If you haven't already change all the locks on the house.

Keep a voice recorder everytime she comes to visit or calls you.


----------



## TRy (Sep 14, 2011)

warlock07 said:


> She;ll come back. Stay wary.


 She will come back and make like everything is fine and that she wants to work it out, but her real goal will be to get you to drop the divorce and the support payments. She wants a reset on the divorce process (next time she will be better prepared) and to have you rug sweep so that she can cake eat a bit longer.


----------



## TRy (Sep 14, 2011)

keko said:


> Keep a voice recorder everytime she comes to visit or calls you.


 By secretly keeping a VAR on you at all times, you can get her to say things to you that will prove that you did not assault her. All she needs to do is to claim that you pushed her or held her down for her to file an assault charge against you. She will do this to get a restraining order that will keep you from the house and kids and give her the upper hand in the divorce. If you think that she will not do this, think again. It is a common divorce tactic that one of friends or family will eventually tell her about.

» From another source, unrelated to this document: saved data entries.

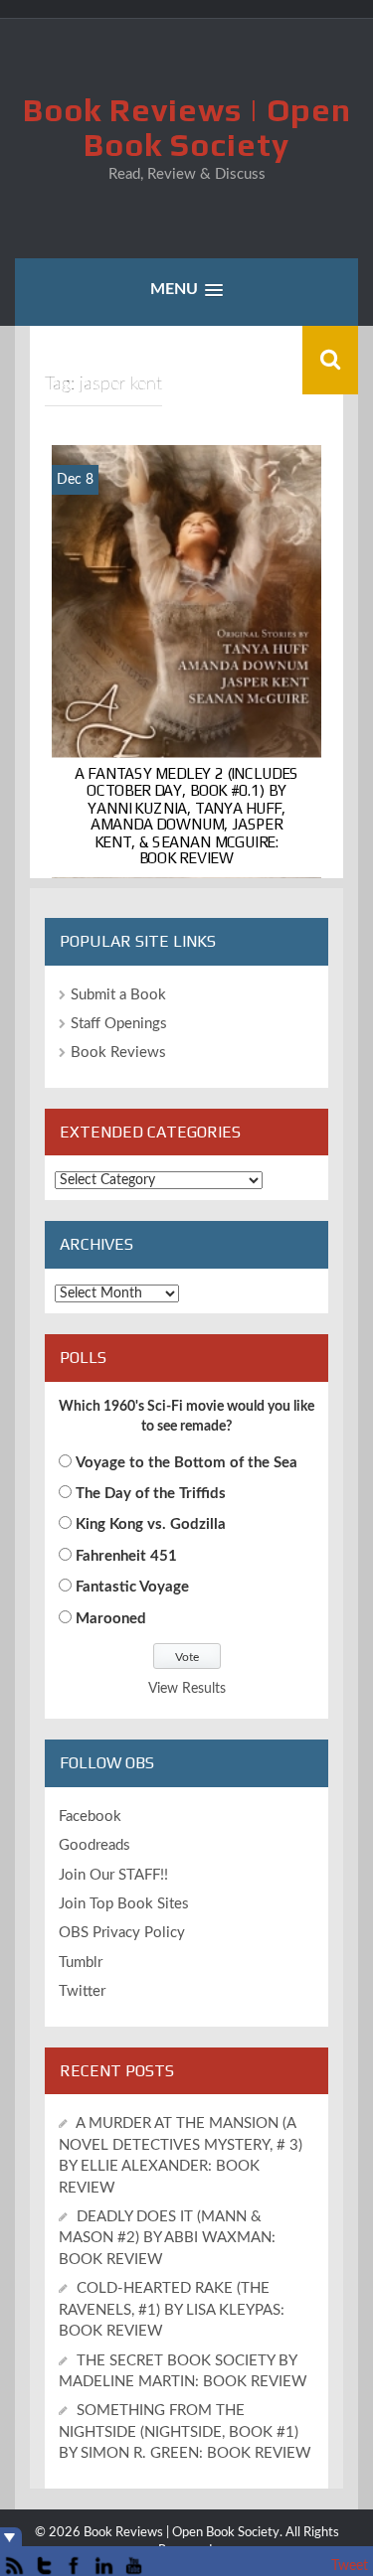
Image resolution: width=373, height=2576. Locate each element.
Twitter (82, 1991)
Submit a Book (118, 994)
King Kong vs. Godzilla (151, 1524)
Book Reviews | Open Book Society (187, 127)
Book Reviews (118, 1052)
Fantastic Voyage (132, 1587)
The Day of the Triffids (151, 1493)
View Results (187, 1689)
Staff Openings (119, 1023)
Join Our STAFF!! (113, 1875)
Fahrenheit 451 (126, 1556)
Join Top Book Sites (124, 1903)
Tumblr (80, 1962)
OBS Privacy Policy (122, 1932)
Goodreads (94, 1845)
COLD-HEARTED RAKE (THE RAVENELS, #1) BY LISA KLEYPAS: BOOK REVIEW (171, 2310)
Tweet (349, 2566)
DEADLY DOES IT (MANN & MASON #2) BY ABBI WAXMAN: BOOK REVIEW (167, 2238)
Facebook (90, 1816)
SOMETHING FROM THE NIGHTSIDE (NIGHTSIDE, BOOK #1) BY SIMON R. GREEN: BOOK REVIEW (185, 2432)
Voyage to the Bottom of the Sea (186, 1462)
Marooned (111, 1618)
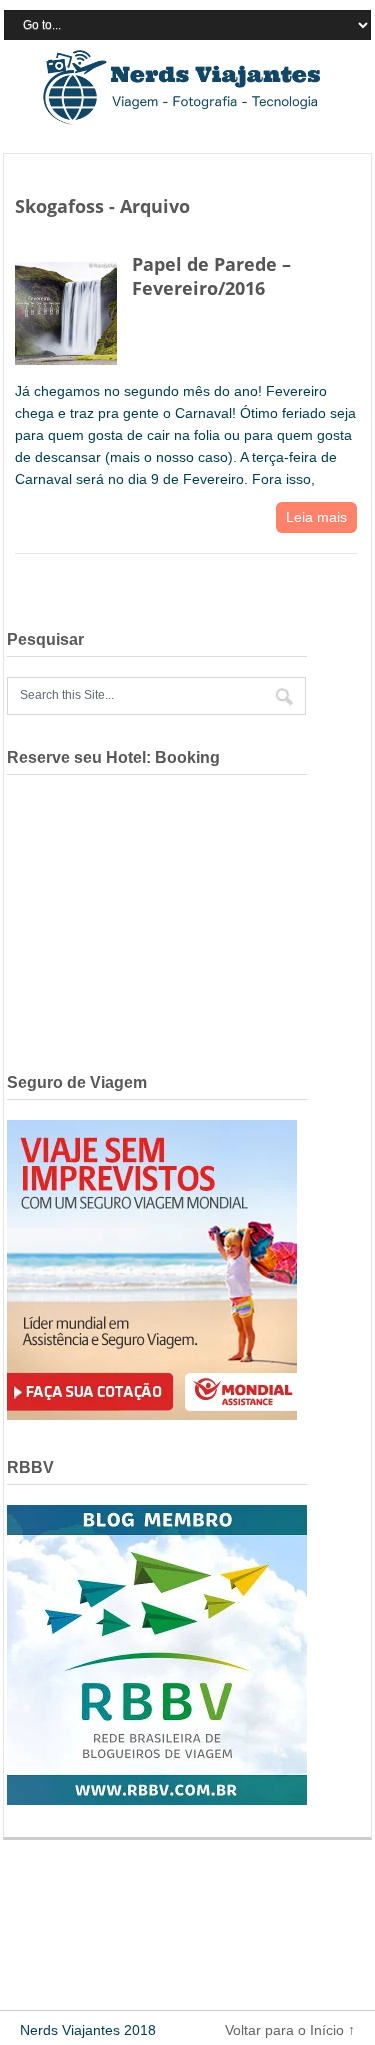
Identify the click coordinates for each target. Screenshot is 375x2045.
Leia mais (316, 517)
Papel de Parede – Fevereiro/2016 (211, 275)
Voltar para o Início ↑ (290, 2030)
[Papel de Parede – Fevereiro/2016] (66, 309)
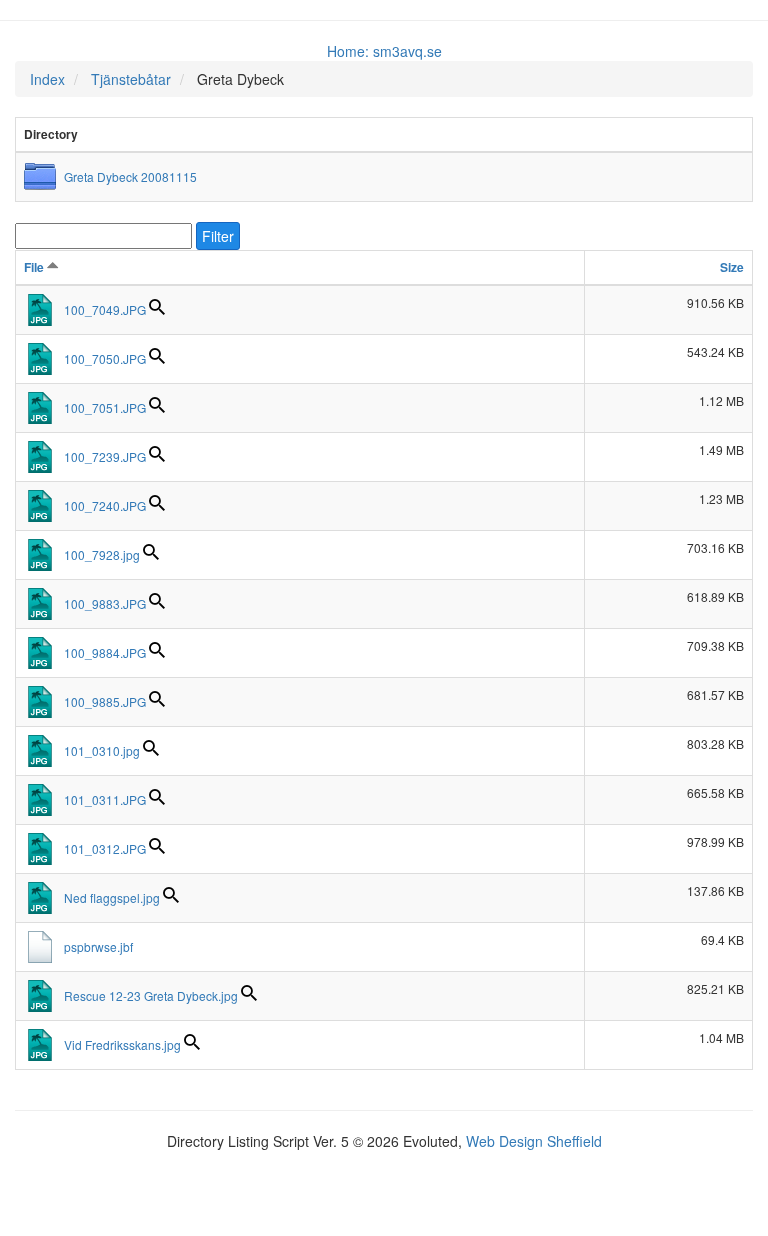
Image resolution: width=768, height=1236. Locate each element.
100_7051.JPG (105, 407)
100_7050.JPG (105, 358)
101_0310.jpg (102, 750)
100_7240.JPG (105, 505)
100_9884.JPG (105, 652)
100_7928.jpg (102, 554)
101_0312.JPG (105, 848)
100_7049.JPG (105, 309)
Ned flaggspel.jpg (112, 897)
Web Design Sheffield (534, 1141)
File (35, 267)
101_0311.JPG (105, 799)
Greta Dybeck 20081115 (130, 176)
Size (732, 267)
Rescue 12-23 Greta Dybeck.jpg (151, 995)
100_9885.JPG (105, 701)
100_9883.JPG (105, 603)
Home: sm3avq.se (384, 51)
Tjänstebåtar (131, 79)
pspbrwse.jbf (98, 946)
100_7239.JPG (105, 456)
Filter (218, 236)
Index (47, 79)
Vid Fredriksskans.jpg (122, 1044)
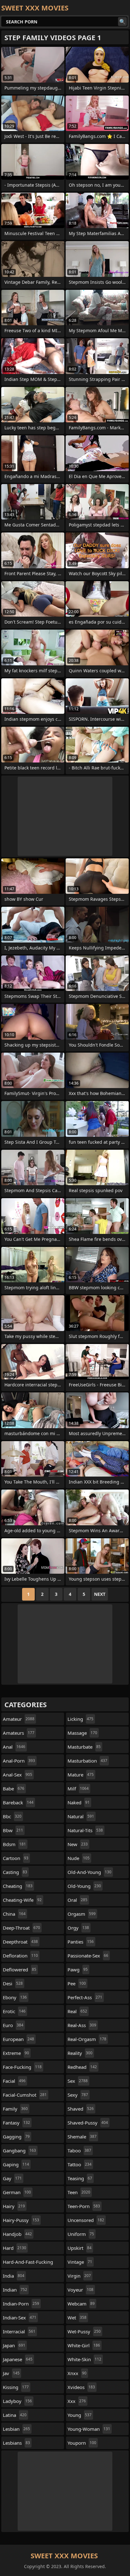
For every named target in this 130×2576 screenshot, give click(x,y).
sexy (78, 2095)
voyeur (80, 2290)
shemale (82, 2136)
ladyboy (17, 2401)
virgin (79, 2276)
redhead (82, 2067)
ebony (15, 1997)
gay (12, 2178)
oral (77, 1900)
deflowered (19, 1969)
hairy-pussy (21, 2220)
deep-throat (21, 1928)
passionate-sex (88, 1955)
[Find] (122, 21)
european (18, 2039)
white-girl (84, 2345)
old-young (84, 1886)
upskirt (80, 2248)
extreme (16, 2053)
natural (81, 1816)
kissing (16, 2387)
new (78, 1844)
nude (79, 1858)
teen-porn (84, 2206)
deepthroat (20, 1941)
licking (80, 1719)
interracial (19, 2331)
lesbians (16, 2443)
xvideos (81, 2387)
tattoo (80, 2164)
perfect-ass (85, 1997)
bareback (18, 1802)
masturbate (84, 1747)
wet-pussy (84, 2331)
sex (78, 2081)
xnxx (77, 2373)
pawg (78, 1969)
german (17, 2192)
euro (13, 2025)
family (15, 2109)
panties (81, 1941)
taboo (79, 2150)
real (77, 2011)
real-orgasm (87, 2039)
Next (99, 1594)
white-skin (84, 2359)
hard (14, 2248)
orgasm (82, 1914)
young (80, 2415)
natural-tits (85, 1830)
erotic (14, 2011)
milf (78, 1788)
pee (77, 1983)
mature (81, 1774)
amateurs (18, 1733)
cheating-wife (22, 1900)
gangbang (19, 2150)
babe (13, 1788)
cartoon (15, 1858)
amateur (18, 1719)
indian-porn (21, 2303)
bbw (13, 1830)
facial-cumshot (25, 2095)
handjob (17, 2234)
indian (15, 2290)
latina (15, 2415)
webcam (81, 2303)
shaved (81, 2109)
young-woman (89, 2429)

Stop thinking of her as that caring woman that you loved and married. That person is gone. This new person is a selfish person that does not care about you at all.


----------



## mark 2 (Apr 23, 2012)

Another update. I received yesterday a letter from her attorney with a list of things she had receipts for she bought the kids. Well I should say my daughter. Almost everything on it was hers. Bras , dresses etc. We had a verbal agreement she would by my daughter stuff I would by my son stuff. Honestly I don't really want to take my daughter bra and dress shopping anyways! LOL 

But that is how we had it set up. Also they both played indoor soccer. So I bought shin gaurds and indoor soccer shoes for both and she bought the outdoor cleats. Wouldn't ya know them are on the list too! WOW! She bought my daughter a $100 dollar pair of sneakers and told my daughter if she wanted them she would have to pay for half. That's on there also!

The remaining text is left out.